Greeting Card Campaign: December 23 Roots Day

Click here to download free Roots Day Card
December 23 is the made-up holiday "Festivus" (for the rest of us). Actually, it's a depressing holiday made up by the TV show Seinfeld as a sort of anti-Christmas. So I'm going with something else. A nice holiday is a genealogy celebration. It's Roots Day, a great day to celebrate your heritage. It's a good holiday for the Christmas season since Christmas, Hanukkah and other holidays draw families together to celebrate.

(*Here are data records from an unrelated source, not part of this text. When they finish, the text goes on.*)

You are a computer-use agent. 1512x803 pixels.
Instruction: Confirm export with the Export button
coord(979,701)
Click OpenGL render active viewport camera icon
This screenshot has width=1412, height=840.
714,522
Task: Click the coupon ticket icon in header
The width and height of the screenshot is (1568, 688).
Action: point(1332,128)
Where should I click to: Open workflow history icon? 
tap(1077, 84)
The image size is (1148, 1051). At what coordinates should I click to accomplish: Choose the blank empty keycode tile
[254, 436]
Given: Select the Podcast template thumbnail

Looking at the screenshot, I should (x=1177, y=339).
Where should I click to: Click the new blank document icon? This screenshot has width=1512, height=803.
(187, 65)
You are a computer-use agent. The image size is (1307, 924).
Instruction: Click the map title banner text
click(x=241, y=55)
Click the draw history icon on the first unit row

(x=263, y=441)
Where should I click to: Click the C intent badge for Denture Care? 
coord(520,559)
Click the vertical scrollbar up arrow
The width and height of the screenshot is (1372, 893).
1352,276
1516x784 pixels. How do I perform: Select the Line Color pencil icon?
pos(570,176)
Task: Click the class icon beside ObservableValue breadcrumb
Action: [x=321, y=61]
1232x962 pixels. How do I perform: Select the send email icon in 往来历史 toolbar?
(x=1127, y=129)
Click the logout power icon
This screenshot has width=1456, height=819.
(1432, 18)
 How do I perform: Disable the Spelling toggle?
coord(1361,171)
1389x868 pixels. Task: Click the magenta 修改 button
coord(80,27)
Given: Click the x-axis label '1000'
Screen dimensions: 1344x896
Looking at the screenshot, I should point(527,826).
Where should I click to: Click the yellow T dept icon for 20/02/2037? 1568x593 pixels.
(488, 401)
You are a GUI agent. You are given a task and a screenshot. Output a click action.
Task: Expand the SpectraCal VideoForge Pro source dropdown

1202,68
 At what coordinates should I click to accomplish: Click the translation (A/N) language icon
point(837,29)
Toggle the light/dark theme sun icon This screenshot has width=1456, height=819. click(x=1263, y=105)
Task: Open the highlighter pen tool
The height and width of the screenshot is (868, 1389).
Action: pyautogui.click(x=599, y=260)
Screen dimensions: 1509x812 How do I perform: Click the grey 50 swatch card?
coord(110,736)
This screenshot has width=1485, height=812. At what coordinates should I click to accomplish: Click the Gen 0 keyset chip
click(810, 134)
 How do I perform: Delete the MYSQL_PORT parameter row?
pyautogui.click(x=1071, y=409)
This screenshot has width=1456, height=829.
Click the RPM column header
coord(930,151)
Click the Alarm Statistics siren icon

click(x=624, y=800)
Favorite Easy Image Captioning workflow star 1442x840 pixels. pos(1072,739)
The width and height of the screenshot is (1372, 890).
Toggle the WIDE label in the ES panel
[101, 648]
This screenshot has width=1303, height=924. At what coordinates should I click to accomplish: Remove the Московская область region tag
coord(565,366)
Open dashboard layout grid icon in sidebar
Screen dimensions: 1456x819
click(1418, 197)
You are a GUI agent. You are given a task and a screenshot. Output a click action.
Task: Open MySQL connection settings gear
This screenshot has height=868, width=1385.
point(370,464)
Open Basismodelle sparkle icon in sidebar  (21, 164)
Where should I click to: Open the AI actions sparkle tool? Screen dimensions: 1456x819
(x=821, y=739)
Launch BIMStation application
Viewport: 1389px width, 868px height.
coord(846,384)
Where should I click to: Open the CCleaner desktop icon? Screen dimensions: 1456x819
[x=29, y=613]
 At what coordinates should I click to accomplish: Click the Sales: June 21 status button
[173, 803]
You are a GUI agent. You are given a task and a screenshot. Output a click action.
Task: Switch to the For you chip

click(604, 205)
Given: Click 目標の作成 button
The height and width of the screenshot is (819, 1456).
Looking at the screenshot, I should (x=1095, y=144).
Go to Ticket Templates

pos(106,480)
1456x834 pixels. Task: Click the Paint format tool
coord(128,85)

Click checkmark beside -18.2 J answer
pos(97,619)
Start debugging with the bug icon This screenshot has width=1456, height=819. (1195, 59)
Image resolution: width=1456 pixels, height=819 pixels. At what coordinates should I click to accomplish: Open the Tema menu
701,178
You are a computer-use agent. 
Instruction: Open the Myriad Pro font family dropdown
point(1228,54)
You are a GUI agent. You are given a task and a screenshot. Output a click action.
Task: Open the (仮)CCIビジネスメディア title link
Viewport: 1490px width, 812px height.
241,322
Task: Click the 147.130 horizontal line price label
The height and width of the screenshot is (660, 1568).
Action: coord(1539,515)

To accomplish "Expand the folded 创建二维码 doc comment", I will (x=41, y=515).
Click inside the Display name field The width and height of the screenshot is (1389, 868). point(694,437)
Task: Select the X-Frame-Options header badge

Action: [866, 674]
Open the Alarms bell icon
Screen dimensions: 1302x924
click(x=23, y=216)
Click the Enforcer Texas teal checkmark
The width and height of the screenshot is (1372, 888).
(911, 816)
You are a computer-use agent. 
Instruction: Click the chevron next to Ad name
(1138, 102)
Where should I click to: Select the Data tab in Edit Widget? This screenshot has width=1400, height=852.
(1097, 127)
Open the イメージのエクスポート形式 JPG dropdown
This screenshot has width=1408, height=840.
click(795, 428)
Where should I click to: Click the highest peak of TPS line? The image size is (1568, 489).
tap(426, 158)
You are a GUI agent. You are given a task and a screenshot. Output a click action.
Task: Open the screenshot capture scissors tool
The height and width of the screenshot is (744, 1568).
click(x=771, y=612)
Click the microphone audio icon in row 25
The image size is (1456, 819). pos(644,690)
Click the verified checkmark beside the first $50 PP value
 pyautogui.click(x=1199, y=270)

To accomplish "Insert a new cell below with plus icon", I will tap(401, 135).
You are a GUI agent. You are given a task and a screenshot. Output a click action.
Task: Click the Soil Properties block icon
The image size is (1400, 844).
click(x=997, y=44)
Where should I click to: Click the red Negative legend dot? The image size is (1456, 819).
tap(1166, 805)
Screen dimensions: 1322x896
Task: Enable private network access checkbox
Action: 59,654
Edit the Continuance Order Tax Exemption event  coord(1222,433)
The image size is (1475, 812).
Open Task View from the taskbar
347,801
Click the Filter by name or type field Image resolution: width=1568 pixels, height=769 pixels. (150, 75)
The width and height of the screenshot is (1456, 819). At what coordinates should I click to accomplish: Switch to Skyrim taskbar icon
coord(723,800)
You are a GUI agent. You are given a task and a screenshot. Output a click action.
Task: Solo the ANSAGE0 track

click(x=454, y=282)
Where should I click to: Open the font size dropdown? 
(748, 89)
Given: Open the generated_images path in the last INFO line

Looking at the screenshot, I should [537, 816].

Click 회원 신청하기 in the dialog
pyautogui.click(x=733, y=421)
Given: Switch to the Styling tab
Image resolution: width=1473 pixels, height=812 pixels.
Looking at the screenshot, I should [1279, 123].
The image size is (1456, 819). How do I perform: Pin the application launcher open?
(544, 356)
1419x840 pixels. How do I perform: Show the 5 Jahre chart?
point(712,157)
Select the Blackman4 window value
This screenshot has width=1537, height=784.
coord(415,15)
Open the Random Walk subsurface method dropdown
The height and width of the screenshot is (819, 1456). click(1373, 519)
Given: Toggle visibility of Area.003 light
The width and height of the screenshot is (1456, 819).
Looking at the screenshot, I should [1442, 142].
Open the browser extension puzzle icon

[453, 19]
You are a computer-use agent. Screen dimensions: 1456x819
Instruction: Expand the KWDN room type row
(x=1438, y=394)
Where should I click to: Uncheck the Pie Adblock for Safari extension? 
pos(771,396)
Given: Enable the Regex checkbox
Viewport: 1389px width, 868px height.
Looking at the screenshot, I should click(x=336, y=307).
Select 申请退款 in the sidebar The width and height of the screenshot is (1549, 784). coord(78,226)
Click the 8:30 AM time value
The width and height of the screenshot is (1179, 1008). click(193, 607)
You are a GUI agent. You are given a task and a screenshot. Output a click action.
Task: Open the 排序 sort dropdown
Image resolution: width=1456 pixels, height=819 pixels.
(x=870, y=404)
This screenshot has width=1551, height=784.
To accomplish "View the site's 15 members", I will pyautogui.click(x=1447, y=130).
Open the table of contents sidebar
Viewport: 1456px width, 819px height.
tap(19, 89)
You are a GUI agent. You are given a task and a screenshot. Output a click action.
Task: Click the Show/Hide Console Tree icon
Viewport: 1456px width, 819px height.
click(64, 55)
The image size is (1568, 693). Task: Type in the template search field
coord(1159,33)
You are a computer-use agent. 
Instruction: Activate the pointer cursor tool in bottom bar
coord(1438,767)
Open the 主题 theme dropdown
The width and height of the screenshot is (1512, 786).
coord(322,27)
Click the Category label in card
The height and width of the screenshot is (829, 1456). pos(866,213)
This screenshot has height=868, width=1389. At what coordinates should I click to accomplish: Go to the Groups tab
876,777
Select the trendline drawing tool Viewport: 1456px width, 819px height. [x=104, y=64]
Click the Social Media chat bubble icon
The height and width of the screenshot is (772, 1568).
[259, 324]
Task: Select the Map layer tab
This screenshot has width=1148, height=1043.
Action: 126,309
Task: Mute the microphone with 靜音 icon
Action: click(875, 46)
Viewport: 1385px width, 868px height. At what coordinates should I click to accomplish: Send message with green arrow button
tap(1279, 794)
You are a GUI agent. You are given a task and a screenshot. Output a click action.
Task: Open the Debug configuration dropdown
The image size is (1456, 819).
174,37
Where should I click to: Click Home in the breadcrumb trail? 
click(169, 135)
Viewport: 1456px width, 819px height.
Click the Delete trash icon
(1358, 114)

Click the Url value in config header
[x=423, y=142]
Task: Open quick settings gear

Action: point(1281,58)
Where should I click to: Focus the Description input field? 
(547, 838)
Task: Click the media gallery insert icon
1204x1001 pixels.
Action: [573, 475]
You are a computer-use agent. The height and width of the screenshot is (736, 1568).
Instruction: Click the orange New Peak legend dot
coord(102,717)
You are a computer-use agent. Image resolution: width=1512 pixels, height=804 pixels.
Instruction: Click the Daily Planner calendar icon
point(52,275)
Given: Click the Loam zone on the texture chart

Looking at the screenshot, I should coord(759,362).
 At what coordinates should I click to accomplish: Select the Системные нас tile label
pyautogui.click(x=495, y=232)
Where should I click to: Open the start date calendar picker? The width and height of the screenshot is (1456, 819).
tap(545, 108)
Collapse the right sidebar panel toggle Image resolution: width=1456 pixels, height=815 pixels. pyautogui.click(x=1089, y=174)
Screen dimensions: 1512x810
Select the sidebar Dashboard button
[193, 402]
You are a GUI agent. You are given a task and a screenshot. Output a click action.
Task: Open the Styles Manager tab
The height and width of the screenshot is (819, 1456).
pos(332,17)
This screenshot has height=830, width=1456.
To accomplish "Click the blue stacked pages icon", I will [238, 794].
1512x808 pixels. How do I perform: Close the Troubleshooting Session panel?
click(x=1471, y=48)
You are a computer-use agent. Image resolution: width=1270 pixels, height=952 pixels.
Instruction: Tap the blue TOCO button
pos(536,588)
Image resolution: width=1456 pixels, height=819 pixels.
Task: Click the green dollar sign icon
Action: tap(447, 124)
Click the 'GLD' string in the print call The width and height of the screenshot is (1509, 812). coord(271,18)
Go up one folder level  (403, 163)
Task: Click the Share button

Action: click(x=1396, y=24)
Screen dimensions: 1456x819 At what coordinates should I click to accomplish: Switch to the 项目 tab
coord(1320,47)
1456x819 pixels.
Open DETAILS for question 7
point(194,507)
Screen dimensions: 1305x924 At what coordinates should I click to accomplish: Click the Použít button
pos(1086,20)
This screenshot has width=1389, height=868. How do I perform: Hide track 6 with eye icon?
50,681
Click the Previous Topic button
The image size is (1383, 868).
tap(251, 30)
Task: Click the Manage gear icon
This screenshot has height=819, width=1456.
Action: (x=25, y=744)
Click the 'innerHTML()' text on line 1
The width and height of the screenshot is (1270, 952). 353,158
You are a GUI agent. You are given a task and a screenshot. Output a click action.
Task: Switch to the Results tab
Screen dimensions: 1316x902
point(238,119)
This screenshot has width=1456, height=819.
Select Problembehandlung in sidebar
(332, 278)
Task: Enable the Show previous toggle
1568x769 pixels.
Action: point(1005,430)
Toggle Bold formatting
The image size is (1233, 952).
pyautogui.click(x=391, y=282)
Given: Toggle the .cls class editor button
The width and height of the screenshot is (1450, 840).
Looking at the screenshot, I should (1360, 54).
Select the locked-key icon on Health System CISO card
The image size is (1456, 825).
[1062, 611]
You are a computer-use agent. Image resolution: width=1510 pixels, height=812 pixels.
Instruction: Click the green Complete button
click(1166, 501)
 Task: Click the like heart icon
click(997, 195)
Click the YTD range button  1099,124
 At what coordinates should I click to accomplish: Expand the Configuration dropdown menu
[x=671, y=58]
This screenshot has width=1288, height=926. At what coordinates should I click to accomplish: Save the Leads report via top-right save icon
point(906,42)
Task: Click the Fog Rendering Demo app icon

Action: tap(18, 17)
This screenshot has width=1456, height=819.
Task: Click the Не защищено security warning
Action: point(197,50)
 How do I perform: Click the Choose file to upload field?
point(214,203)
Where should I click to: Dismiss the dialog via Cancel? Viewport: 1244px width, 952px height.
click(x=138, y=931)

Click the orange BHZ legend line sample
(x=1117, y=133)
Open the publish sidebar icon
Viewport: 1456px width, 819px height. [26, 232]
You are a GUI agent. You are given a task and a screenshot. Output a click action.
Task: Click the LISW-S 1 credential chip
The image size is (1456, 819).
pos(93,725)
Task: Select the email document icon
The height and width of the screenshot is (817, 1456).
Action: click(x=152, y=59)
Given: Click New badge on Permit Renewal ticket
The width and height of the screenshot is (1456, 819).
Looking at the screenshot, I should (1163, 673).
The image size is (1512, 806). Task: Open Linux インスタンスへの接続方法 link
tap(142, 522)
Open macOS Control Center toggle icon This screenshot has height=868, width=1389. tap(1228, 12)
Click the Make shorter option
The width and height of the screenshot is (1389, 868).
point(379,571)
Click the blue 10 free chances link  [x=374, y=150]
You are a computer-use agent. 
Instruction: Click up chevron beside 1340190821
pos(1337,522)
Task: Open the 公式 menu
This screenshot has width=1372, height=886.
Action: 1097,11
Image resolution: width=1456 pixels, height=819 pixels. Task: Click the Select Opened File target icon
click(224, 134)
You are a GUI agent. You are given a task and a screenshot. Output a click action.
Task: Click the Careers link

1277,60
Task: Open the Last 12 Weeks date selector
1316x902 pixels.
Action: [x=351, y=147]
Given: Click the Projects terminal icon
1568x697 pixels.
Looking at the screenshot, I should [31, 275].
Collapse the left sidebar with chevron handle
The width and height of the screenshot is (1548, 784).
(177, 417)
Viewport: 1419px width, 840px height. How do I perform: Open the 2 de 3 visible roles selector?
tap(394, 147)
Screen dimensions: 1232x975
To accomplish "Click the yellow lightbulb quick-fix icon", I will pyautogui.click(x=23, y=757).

Digging up your roots is a lot of fun. Many local libraries have genealogical materials and host genealogical societies. The Mormons have a huge database of church registers around the world. There are several geneological websites like Ancestry.com and tribalpages.com that have all kinds of resources. Discovering your ancestors can be fun. You may find you are related to famous people. Sometimes you find relatives you never knew and they have their own research on whole long branches of your family. 

Some of you kinfolk inevitably find some quirky relatives like my Great Great Grandfather Horatio Benjamin French, a circuit riding preacher who outlived five wives and baptized more than half the Adventists in Texas during the first 30 years of the 20th century. There was also his son Alonso, the special effects pioneer, who found him praying about the Second Coming in the hayloft one day and decided to create the effects of hell being kindled by lighting the haystack. 

Creative genes run in my family. 

The origins of Roots Day is shrouded in the mists of history, but, hey, what a nice thing to celebrate at Christmas time.  Tell your wife or loved one you are happy to have joined your family tree to hers and celebrate the cooling shade your life together has created with this free downloadable Roots Day card

For your card, just click on the caption below the picture of the family tree. Remember, instead of printing from Google Docs, click on "File" in the upper left corner, then select "Download" and copy the file to your own computer.  Open it with Adobe PDF Reader or whatever PDF reader you use and print the card from there. For some reason Google Docs doesn't handle fonts well, even though they are supposed to be embedded in the PDF document itself. 

This is a top fold card, so when it prints, be sure to tell your printer it's in "portrait" format so you get the whole file. Flip it on the short side to print double-sided. This also flips the inside upside down from the outside when you print in portrait mode, so that, when you fold it over, the inside comes out right side up.  If you're confused, I encourage you to give it a try with a practice sheet.